Mitsubishi Heavy Industries, Ltd. (MHI) has decided to participate in development of the new Rolls-Royce Trent XWB aero-engine for the Airbus A350 XWB, the company announced today. As a risk- and revenue-sharing partner (RRSP), MHI will take responsibility for the development and manufacture of the components for the engine’s combustion system and manufacture of low-pressure turbine blades and others.
The latest high-bypass Trent-series engine will offer thrust ratings across a range of between 74,000 and 92,000 pounds. The Trent XWB remains the only engine type that Airbus has secured for the A350 XWB family, as the European airframe maker has so far failed to convince GE to develop a family that would offer a wide-enough thrust range to power the A350 XWB-1000.
To date, MHI has cooperated with Rolls-Royce through its involvement in the V2500 engine program, and as an RRSP it has participated in Rolls-Royce’s program to develop the Trent 1000, an engine earmarked for the Boeing 787 Dreamliner.

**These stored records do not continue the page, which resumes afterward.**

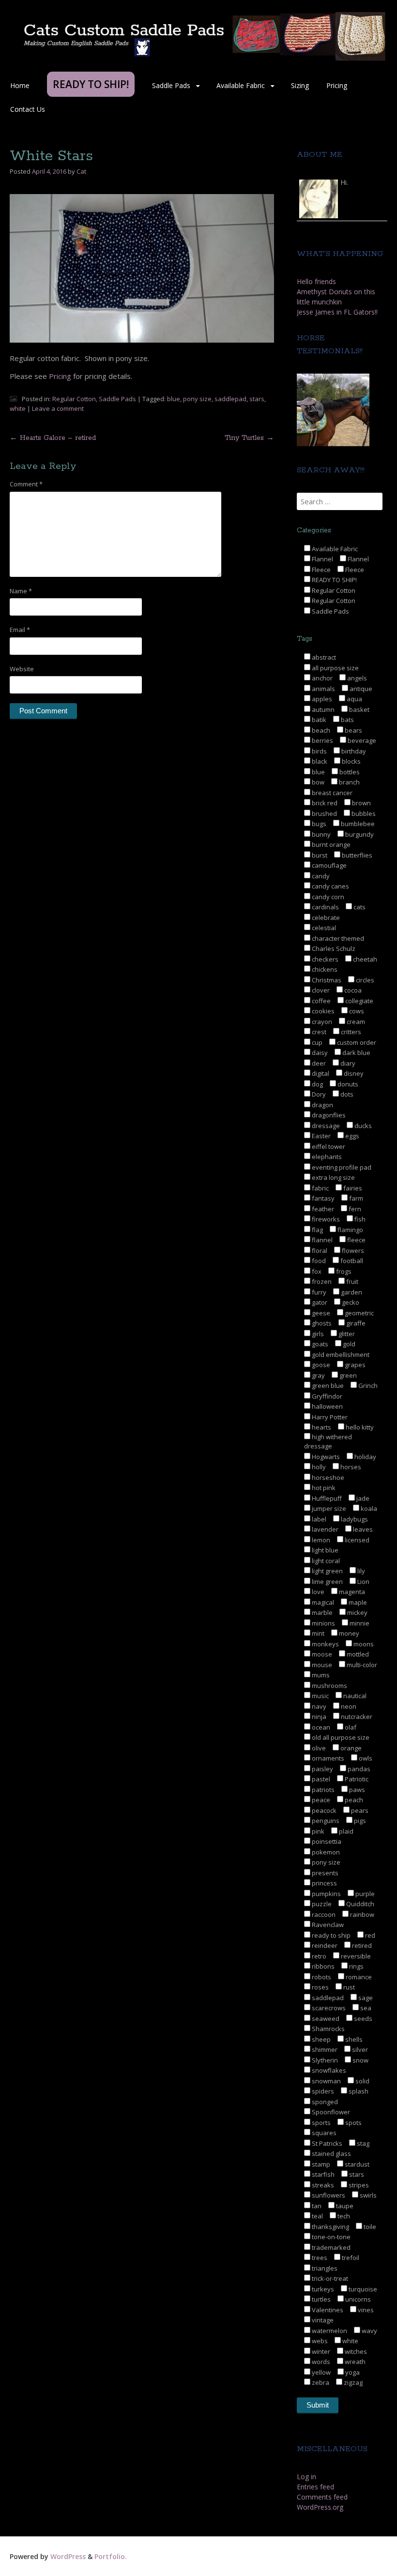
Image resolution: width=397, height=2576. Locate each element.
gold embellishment (339, 1354)
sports (320, 2122)
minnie (358, 1623)
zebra (319, 2382)
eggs (351, 1135)
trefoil (349, 2257)
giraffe (355, 1323)
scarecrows (328, 2008)
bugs (318, 823)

MHI calls its participation in the Trent XWB “an ideal opportunity to strengthen its international competitiveness in core technology for aero-engines by joining in the engine’s development from the initial design stage.” It also means that MHI will now have a hand in the development of engines that satisfy most needs of the large-size commercial aircraft engine market segment, said the company.
Apart from the Trent XWB, MHI’s involvement in the commercial engine business has included development and manufacture of Pratt & Whitney’s PW4000, PW6000, JT8D-200 and other engine models, International Aero Engines’ (IAE) V2500 and the aforementioned Trent 1000.